Collections are another use for the chargemaster document. The thinking goes, if my patient is uninsured (and 27.6 million people are), I want to collect something from them when they come in and seek care. Consider the markup on CT scans, 28.5 higher than the cost of care. The uninsured patient is charged $2,850 for a $100.00 service. Then if, and when, it goes to collections the debt is often sold to a collections agency for pennies on the dollar. So a $2,850 markup on a CT scan has turned into a $285.00 payment from a debt collection agency and $185.00 profit for the hospital. On the other end, the patient has damaged credit and collection agencies coming after them.

At this point our healthcare system echos the Great and Powerful of Oz and says “Pay no attention to the man behind the curtain!, all this worry about the chargemaster is just a humbug, the patient never really sees these prices.” However that’s frequently not true. Let’s say you travel to Florida for vacation and your appendix bursts. Suddenly you’re out of network and having a medical emergency. Perhaps you’re like the many Americans who have high deductible plans. In either case munchkin costs end up being billed at ruby slipper rates.

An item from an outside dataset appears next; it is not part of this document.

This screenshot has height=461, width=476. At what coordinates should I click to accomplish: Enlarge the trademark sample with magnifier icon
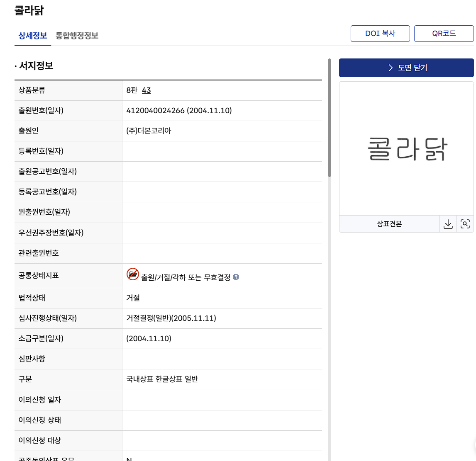pyautogui.click(x=465, y=224)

Opacity in healthcare is a blight that’s slowly rotting away healthcare at its core, causing prices to spiral out of control. Finally, let’s review the shareholders of hospitals and insurance companies. There’s a large group of people who see hospitals not as places of healing, but as money-generating enterprises. We have nothing against capitalism. However, by avoiding transparency and embracing closed-door dealings, insurance companies and your healthcare provider aren’t always helping patients.

There’s a famous saying, oft quoted by leaders and visionaries, “Sunlight is the best disinfectant”. When Louis Brandeis first uttered this he wasn’t speaking about medicine, but rather transparency. If opacity is an infection rotting away healthcare, then let’s pull back that curtain, pay attention to the old man and his machinations and embrace transparency as the best disinfectant.